在MappedFile中，首先会判断是否需要刷盘，然后执行刷盘。在前面ConsumeQueue写文件是通过FileChannel，所以刷新的逻辑会调用FileChannel.force方法。

java 复制代码

//MappedFile#flush
public int flush(final int flushLeastPages) {
    if (this.isAbleToFlush(flushLeastPages)) {
        if (this.hold()) {
            int value = getReadPosition();

            try {
                //We only append data to fileChannel or mappedByteBuffer, never both.
                if (writeBuffer != null || this.fileChannel.position() != 0) {
                    this.fileChannel.force(false);
                } else {
                    this.mappedByteBuffer.force();
                }
            } catch (Throwable e) {
                log.error("Error occurred when force data to disk.", e);
            }

            this.flushedPosition.set(value);
            this.release();
        } else {
            log.warn("in flush, hold failed, flush offset = " + this.flushedPosition.get());
            this.flushedPosition.set(getReadPosition());
        }
    }
    return this.getFlushedPosition();
}

是否刷新判断：文件写满；写进度比上次刷新进度，大设置的刷新的页数 * 页数大小（默认4K），也就是默认情况超过8K才会刷盘；其他情况下，写进度大于刷新进度

java 复制代码

//MappedFile#isAbleToFlush
private boolean isAbleToFlush(final int flushLeastPages) {
    int flush = this.flushedPosition.get();
    int write = getReadPosition();
	//文件写满了
    if (this.isFull()) {
        return true;
    }
	//写进度 比 刷新进度，大flushLeastPages个 PAGE_SIZE(4K)
    if (flushLeastPages > 0) {
        return ((write / OS_PAGE_SIZE) - (flush / OS_PAGE_SIZE)) >= flushLeastPages;
    }
	//写进度 大于  刷新进度
    return write > flush;
}

3. 拉取消息

ConsumeQueue文件的目的就是为了方便消息拉取，那么看下消息拉取是如何使用到ConsumeQueue？拉取消息的入口在PullMessageProcessor，然后会调用DefaultMessageStore获取消息。

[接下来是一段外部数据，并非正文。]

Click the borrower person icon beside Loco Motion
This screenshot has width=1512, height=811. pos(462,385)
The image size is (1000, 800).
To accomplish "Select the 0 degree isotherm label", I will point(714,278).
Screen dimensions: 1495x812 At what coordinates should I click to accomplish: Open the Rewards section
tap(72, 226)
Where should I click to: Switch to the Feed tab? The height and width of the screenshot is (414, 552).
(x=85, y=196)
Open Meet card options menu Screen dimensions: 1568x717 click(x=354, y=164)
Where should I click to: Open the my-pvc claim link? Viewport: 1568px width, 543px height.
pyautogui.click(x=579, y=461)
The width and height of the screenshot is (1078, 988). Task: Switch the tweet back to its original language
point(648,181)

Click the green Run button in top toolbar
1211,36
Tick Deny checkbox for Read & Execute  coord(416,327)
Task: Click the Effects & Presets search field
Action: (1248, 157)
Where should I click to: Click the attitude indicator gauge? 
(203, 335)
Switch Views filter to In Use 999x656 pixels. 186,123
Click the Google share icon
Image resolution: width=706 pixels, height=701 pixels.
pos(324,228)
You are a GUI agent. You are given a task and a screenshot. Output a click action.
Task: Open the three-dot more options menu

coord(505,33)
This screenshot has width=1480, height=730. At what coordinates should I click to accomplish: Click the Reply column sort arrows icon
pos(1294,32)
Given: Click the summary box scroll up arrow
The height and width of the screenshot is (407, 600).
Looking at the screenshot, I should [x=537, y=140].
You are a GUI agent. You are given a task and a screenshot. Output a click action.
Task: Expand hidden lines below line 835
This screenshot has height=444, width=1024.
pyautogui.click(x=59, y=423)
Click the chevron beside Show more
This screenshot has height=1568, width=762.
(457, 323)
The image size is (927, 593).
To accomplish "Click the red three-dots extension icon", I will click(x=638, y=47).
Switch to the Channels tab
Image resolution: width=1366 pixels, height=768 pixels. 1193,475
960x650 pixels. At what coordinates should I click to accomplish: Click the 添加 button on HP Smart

首先会根据topic和queueId找到ConsumeQueue，然后从ConsumeQueue根据偏移量获取数据

java 复制代码

//DefaultMessageStore#getMessage
ConsumeQueue consumeQueue = findConsumeQueue(topic, queueId);

SelectMappedBufferResult bufferConsumeQueue = consumeQueue.getIndexBuffer(offset);

startIndex也就是逻辑偏移量。首先会通过startIndex * 20得到再consumequeue文件中的偏移量offset，如果这个offset小于minLogicOffset，说明该消息已被删除，直接返回null。然后会根据偏移量，找到具体的物理文件，通过offset与物理文件大小取模，得到在该文件的偏移量，这样就找到了起始读取数据的入口。

java 复制代码

//ConsumeQueue#getIndexBuffer
public SelectMappedBufferResult getIndexBuffer(final long startIndex) {
    int mappedFileSize = this.mappedFileSize;
    //CQ_STORE_UNIT_SIZE 默认 20
    long offset = startIndex * CQ_STORE_UNIT_SIZE;
    if (offset >= this.getMinLogicOffset()) {
        MappedFile mappedFile = this.mappedFileQueue.findMappedFileByOffset(offset);
        if (mappedFile != null) {
            SelectMappedBufferResult result = mappedFile.selectMappedBuffer((int) (offset % mappedFileSize));
            return result;
        }
    }
    return null;
}

在获取到ConsumeQueue的结果数据后，会进行遍历获取，因为ConsumeQueue中每一个数据都是20字节，所以可以根据这个特性进行递增获取。然后获取消息的物理偏移量，消息的大小，到CommitLog中进行读取，读取到的数据加入到返回结果集中，过程中也会判断拉取的消息是否判断，如果满足也会跳出循环。

java 复制代码

//DefaultMessageStore#getMessage

int i = 0;
final int maxFilterMessageCount = Math.max(16000, maxMsgNums * ConsumeQueue.CQ_STORE_UNIT_SIZE);
final boolean diskFallRecorded = this.messageStoreConfig.isDiskFallRecorded();
ConsumeQueueExt.CqExtUnit cqExtUnit = new ConsumeQueueExt.CqExtUnit();
//从ConsumeQueue的数据结果中，遍历获取消息。
for (; i < bufferConsumeQueue.getSize() && i < maxFilterMessageCount; i += ConsumeQueue.CQ_STORE_UNIT_SIZE) {
    //读取物理偏移量
    long offsetPy = bufferConsumeQueue.getByteBuffer().getLong();
    //读取消息大小
    int sizePy = bufferConsumeQueue.getByteBuffer().getInt();
    long tagsCode = bufferConsumeQueue.getByteBuffer().getLong();

    maxPhyOffsetPulling = offsetPy;


    boolean isInDisk = checkInDiskByCommitOffset(offsetPy, maxOffsetPy);
	//如果这一批满了，则跳出循环，有数量，以及内存数据判断。
    if (this.isTheBatchFull(sizePy, maxMsgNums, getResult.getBufferTotalSize(), getResult.getMessageCount(),
        isInDisk)) {
        break;
    }
	//根据物理偏移量，从CommitLog文件中找数据
    SelectMappedBufferResult selectResult = this.commitLog.getMessage(offsetPy, sizePy);

    this.storeStatsService.getGetMessageTransferedMsgCount().incrementAndGet();
    //加入到结果集中
    getResult.addMessage(selectResult);
    status = GetMessageStatus.FOUND;
    nextPhyFileStartOffset = Long.MIN_VALUE;
}

3.1 拉取消息优化

当返回结果为：ResponseCode.PULL_NOT_FOUND时，会把请求挂起，等有消息时再返回，这样就能最快速度拉取到消息。第一次拉取消息brokerAllowSuspend会是true，而hasSuspendFlag则是从客户端传递的，默认也是true。suspendTimeoutMillisLong也是从客户端请求的header中获取，默认为15s。如果broker不支持长轮询，则会把轮询时间设短为1s，不过longPollingEnable默认为true，也就是轮询时间取客户端传递参数15s。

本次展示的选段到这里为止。